====== Selected excerpt ======

Ashton says the most important change for co-investment is the new rule prohibiting non pro rata allocation of costs. “This means that they will require expenses to be evenly done pro rata to the investment among co-investment vehicles and the sponsor’s fund going into a deal. The immediate issue I think that that’s going to cause is that, in our experience, some co-investors resist broken deal expenses. With this rule, it’s expected that co-investors will have to step up for broken deal expenses or other expenses in the same way that the sponsor’s main fund goes into it.”
She adds: “We don’t know what the impact of the final rules is going to be – perhaps co-investors swallow the broken deal costs and don’t mind having these allocated to them. But it could conceivably cut some of the co-investment players out, and could well be a differentiator among co-investors.”
Erik Wong, a partner at Pantheon, says: “This is essentially a commercial decision, which is a function of the co-investors’ assessment of the seller’s motivation, attractiveness of the opportunity, the GP’s positioning in the process and amount involved, among others.”

======

Set exercise ▸ Continue the passage on the new pro rata expense rule for co-investment from the end of Erik Wong's quote.

====== Recorded information ======

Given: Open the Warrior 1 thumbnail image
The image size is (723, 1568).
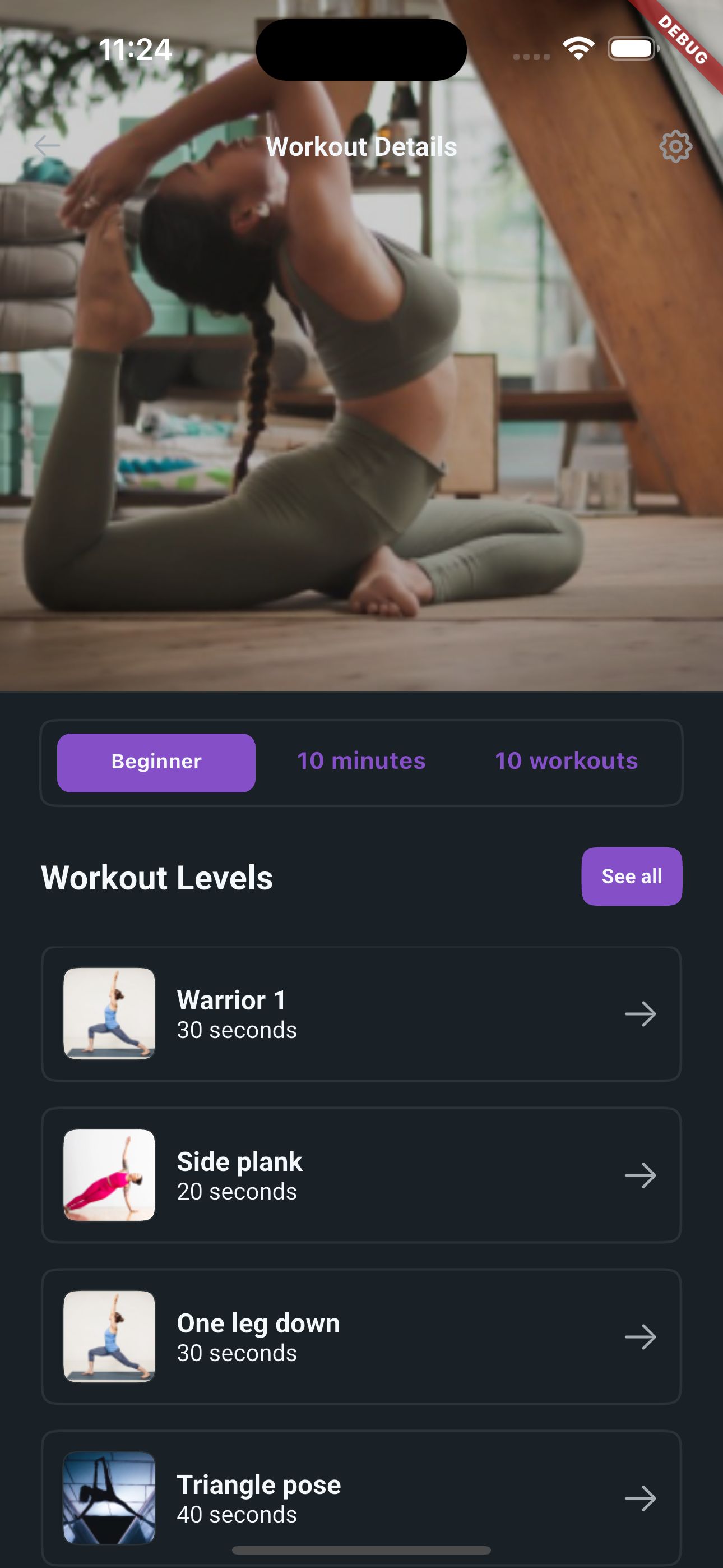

======

Exercise answer ▸
Based in London and serving as a partner in Pantheon’s global co-investment team, Wong is responsible for sourcing, executing and monitoring co-investments in Europe. He joined the firm from Abu Dhabi Investment Authority. Prior to that, he worked for the UK’s IFRS Foundation.
“Businesses that command a leading or differentiated market position, have a sticky revenue base, and benefit from secular or structural growth will continue to attract strong interest from the investor universe”
Kocsi, meanwhile, says Ardian is watching how the rules come into play. “As a French limited partnership, we’re already exposed to and comply with various European regulations that in many cases touch upon some of the same factors that the SEC is now discussing. So we can navigate any changes and adapt our business model to be compliant with any regulation, no matter where we do business.”
Kocsi adds that if the rules come into play as they are described now, there would likely be middle- and back-office implications to their institutions in terms of adjustments in how they report to LPs. “The cost of business could go up commensurately. We will have to manage that. However, at this point, we don’t necessarily see any massive friction in what we do on a day-to-day basis.”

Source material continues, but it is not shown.